Zwei Dinge haben mich nun doch dazu bewogen. Zum einen ist eine ehemalige Schulfreundin meiner Tochter im Alter von 11 Jahren Anfang dieser Woche gestorben, einfach so. Beide Ereignisse, so fern und so nah sie sind, ließen mich intensiver über das Sterben nachdenken. Wie und wobei es einen oder auch nahe Bekannte und Familienangehörige ereilen kann, unfassbar im eigentlichen Sinne des Wortes. Und jedes Mal muss ich erkennen, dass es für mich keine andere Art des Damit-Umgehens gibt als die Verdrängung. Das Nachdenken darüber macht es immer schlimmer und manchmal beneide ich diejenigen, die aus welchen Gründen und Glaubensgebilden auch immer, einen Trost in einem „Danach“ finden.

Zum anderen musste ich nun doch etwas schreiben, weil ich das Verhalten dieses Duisburger Oberbürgermeisters mindestens unverständlich und persönlich auch unerträglich finde, sollte all das zutreffen, was in durchaus seriösen Medien zu lesen ist. Es scheinen sich ja die Fakten zu verdichten, dass die Stadt, und damit auch der Bürgermeister, eine gewisse Verantwortung für das tragen, was da passiert ist. Sicher auch für diejenigen eine tragische Situation und so sie denn ein normales, menschliches Empfinden haben (was ich auch glaube!) sicher auch nur sehr schwer zu ertragen.
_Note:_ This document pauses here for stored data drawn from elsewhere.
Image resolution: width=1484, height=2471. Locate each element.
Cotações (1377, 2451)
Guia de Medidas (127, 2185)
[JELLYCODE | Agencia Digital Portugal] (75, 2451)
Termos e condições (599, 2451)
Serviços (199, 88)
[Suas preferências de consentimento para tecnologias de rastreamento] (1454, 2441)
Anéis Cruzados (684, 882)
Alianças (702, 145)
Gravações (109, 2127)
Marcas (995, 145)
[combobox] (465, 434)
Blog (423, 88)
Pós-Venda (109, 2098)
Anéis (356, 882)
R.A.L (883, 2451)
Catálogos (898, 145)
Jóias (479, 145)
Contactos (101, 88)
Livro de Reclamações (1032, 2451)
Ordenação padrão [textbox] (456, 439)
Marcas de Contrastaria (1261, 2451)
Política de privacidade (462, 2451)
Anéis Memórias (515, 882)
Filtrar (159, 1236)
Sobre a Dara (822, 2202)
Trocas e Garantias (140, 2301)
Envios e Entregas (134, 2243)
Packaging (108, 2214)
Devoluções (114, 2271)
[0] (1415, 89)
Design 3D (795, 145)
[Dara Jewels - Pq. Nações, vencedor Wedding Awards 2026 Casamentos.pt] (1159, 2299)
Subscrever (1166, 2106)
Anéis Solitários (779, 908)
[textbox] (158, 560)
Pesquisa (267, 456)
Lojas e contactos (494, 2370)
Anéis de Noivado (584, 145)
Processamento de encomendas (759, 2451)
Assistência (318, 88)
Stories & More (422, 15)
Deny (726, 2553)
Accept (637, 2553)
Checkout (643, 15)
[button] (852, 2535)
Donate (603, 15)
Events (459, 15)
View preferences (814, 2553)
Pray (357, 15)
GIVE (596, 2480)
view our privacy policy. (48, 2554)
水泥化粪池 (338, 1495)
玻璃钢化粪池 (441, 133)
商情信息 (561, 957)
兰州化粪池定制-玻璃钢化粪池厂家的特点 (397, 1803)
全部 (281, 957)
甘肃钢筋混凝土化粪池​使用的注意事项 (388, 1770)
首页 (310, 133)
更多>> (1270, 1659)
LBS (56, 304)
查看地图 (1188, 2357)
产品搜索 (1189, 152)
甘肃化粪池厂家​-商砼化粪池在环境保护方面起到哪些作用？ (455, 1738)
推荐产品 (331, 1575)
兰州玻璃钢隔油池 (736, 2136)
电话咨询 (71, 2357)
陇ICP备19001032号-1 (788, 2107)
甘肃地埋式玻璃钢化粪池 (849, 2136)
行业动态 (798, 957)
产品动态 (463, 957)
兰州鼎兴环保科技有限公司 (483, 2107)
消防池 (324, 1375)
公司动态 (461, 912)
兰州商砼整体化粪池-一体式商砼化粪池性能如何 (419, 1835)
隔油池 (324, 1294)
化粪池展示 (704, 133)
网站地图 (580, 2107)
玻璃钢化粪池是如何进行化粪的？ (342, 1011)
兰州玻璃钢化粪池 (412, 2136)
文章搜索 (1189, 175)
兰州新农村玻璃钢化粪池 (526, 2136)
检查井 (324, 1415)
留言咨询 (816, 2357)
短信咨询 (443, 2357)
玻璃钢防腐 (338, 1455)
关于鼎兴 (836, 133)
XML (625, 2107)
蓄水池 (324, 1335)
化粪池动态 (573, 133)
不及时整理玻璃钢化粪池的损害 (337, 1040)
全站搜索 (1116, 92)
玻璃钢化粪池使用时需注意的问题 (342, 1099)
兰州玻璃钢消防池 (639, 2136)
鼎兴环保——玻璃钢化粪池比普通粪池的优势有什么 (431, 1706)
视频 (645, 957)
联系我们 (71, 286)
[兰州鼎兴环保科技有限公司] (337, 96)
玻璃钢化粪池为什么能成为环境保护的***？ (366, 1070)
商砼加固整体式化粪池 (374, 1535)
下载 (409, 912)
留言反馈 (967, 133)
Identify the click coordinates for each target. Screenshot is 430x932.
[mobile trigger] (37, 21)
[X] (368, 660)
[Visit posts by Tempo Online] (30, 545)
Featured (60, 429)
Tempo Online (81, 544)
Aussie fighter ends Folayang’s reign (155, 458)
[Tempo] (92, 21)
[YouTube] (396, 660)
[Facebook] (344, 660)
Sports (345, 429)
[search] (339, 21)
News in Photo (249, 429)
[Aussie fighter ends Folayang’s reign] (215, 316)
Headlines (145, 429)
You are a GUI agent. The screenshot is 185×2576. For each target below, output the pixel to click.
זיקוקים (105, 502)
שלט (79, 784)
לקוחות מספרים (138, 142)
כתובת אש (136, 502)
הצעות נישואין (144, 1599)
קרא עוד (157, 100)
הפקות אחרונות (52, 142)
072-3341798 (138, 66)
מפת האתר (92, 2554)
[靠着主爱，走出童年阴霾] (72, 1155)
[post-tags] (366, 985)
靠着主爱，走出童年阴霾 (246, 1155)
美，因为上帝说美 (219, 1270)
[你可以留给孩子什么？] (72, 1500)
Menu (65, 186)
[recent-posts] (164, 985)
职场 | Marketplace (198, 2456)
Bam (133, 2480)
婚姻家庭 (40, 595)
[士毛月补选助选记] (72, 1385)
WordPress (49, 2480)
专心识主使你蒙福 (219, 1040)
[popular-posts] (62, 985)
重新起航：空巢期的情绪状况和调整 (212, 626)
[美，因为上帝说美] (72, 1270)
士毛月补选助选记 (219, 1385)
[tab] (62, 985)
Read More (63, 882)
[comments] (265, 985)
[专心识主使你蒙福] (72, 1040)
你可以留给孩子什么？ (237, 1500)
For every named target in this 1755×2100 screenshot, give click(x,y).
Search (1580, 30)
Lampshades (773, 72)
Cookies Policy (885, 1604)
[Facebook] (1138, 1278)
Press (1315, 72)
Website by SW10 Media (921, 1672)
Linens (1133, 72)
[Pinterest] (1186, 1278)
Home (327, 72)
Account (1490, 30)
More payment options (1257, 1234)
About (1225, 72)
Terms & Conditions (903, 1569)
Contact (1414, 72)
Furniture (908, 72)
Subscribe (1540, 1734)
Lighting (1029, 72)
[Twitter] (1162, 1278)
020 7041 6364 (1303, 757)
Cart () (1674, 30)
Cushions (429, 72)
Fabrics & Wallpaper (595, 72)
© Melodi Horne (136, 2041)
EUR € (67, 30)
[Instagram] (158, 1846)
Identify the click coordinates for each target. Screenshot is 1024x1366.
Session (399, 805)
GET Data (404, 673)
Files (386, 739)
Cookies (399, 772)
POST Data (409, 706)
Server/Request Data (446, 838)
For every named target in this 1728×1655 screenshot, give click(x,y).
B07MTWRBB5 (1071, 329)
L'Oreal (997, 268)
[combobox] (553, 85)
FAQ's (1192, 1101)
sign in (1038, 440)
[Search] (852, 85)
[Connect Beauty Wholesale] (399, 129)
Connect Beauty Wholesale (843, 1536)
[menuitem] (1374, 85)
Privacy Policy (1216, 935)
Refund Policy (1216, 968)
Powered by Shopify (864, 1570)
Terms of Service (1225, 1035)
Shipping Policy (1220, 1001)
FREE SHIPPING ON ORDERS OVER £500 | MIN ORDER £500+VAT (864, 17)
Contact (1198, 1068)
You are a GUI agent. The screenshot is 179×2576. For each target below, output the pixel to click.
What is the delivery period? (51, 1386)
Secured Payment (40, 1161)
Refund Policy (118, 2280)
Aber! Wenn dieser OB bzw. ihm zugeordnete Mitarbeiter oder Behörden auch nur teilweise durch Verfehlungen zu diesem Unglück beigetragen haben, so muss er doch nicht anders können, als seinen Hut zu nehmen. Wie sollte er sonst damit leben?!

Für mich stellt sich die Frage nach seinen Beweggründen, doch weiter an dieser (scheinbaren) Macht festzuhalten und sehr seltsame Gründe dafür vorzugeben (Bsp. von Aussagen des OB aus den Medien: „Schutz der Mitarbeiter vor medialen Attacken“, „Unterstützung bei der Aufklärung“). Verhandelt er erst noch, so wie der ehemalige BP-Chef letztens, über seine Abfindung und Pensionszahlungen? Fühlt er sich ungerecht behandelt? Fehlt ihm die Handlungsalternative? Oder ist auch er einfach nur vom Tod dieser vielen Menschen so betroffen und kann nur durch Verdrängung damit umgehen? Wenn es das wäre, dann könnte man es zumindest nachvollziehen, wenn auch schwer.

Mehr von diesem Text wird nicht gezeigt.